Sete candidatos ainda aguardam julgamento de registro na Corte Eleitoral

TSE aprova seis chapas à Presidência nas eleições de 2026. (Foto: Fernando Frazão/Agência Brasil)
Seis das 13 chapas que pediram registro para disputar a Presidência da República tiveram as candidaturas aprovadas pelo Tribunal Superior Eleitoral (TSE) nesta quarta-feira (2). A decisão foi unânime e libera os candidatos e seus respectivos vices para a disputa das eleições de outubro.

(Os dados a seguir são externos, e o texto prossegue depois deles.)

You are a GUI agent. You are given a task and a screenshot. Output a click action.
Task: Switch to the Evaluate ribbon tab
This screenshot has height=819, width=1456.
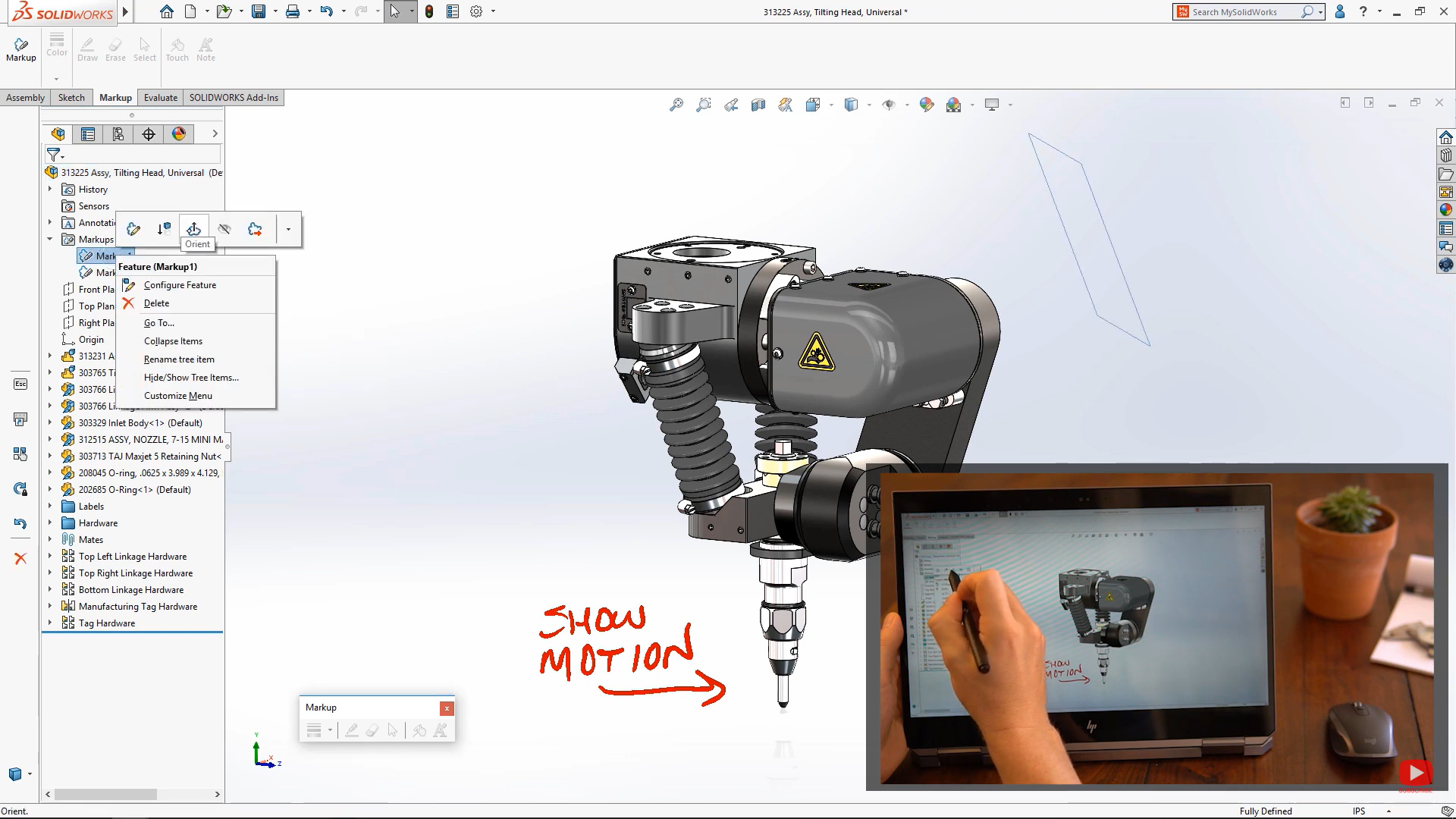coord(160,97)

As seis chapas aprovadas são:
- Edmilson Costa e Cleusa Santos (PCB);
- Flávio Bolsonaro e Alfredo Gaspar (PL);
- Hertz Dias e Vanessa Portugal (PSTU);
- Luiz Inácio Lula da Silva (PT) e Geraldo Alckmin (PSB);
- Romeu Zema e Eduardo Girão (Novo);
- Samara Martins e Raquel Brício (UP).
A análise ocorreu em sessão virtual, na qual os ministros registram os votos diretamente no sistema da Corte, sem votação presencial. Os sete integrantes do TSE entenderam que as chapas apresentaram a documentação necessária e atenderam aos requisitos exigidos para disputar o pleito.
Ao todo, o TSE recebeu 13 pedidos de registro de candidatura à Presidência. Com as seis decisões desta quarta-feira, outros sete candidatos e seus respectivos vices ainda aguardam julgamento pela Corte. Os registros ainda pendentes são:
- Augusto Cury e Júlio Delgado (Avante);
- Clariana Barão e Fabiana Torquato (DC);
- Pablo Marçal e Leonardo Avalanche (PRTB);
- Renan Santos e Coronel Medina (Missão);
- Ronaldo Caiado e Gilberto Kassab (PSD);
- Rui Costa Pimenta e Antônio Carlos (PCO);
- Wilson Grassi e Suêd Haidar (Democrata).
- Pablo Marçal
Situação de Pablo Marçal
Entre as candidaturas que ainda aguardam decisão está a de Pablo Marçal, que concorre ao lado de Leonardo Avalanche pelo PRTB. Antes do julgamento definitivo do registro, o TSE concedeu uma liminar que impede Marçal temporariamente de praticar atos de propaganda eleitoral, participar de debates e utilizar o horário eleitoral gratuito no rádio e na televisão.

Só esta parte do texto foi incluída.